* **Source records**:

━━━

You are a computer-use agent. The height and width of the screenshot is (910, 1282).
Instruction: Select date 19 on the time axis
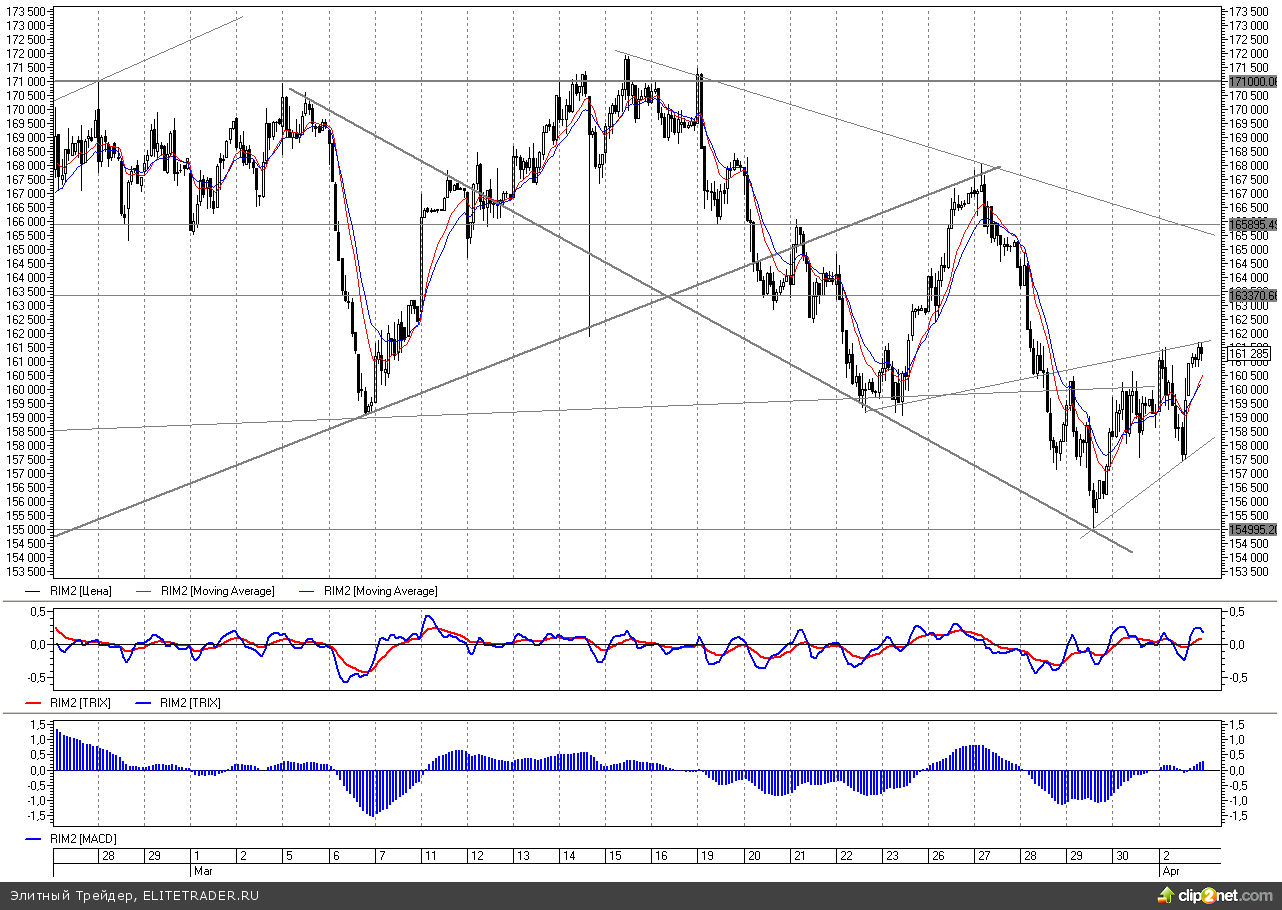coord(707,856)
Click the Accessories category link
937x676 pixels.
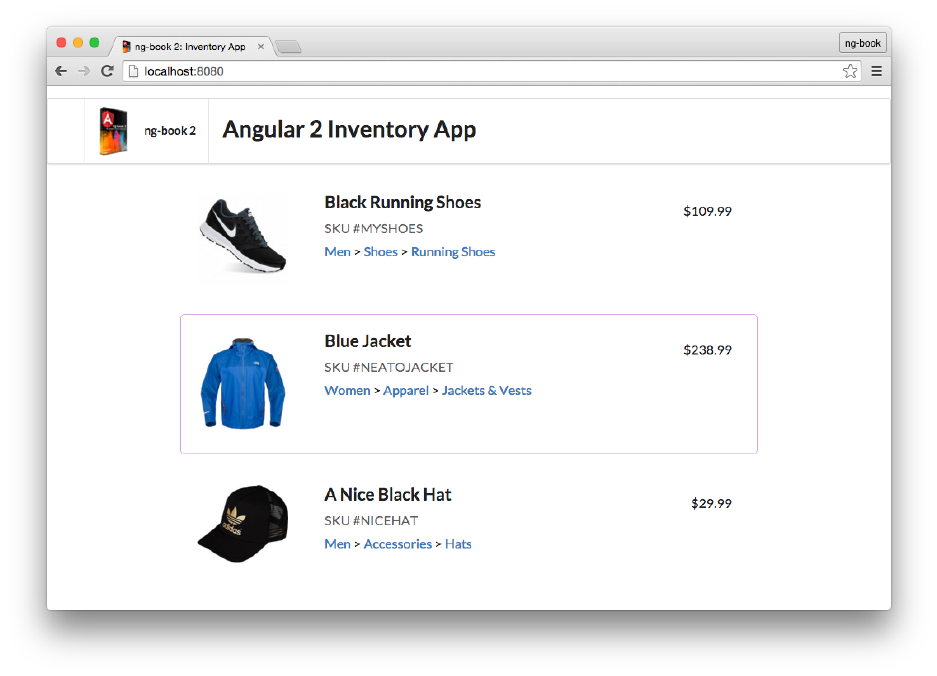(397, 544)
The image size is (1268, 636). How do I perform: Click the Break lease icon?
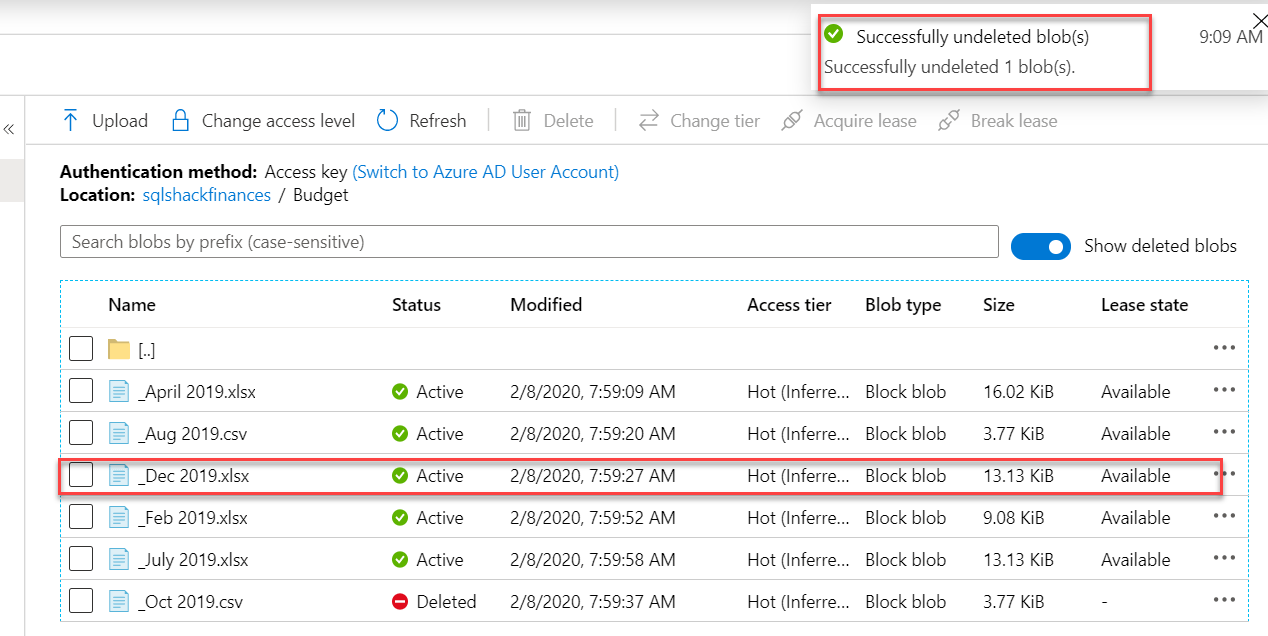tap(948, 120)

━━━

* **Assignment**: Once you find the line that contains "Instruction: Select date 19 on the time axis", give it again along with every later line through the end of the data, word for word, minus the pictures.

* **Task answer**:
Instruction: Select date 19 on the time axis
coord(707,856)
Click the Accessories category link
937x676 pixels.
(397, 544)
The image size is (1268, 636). How do I perform: Click the Break lease icon?
tap(948, 120)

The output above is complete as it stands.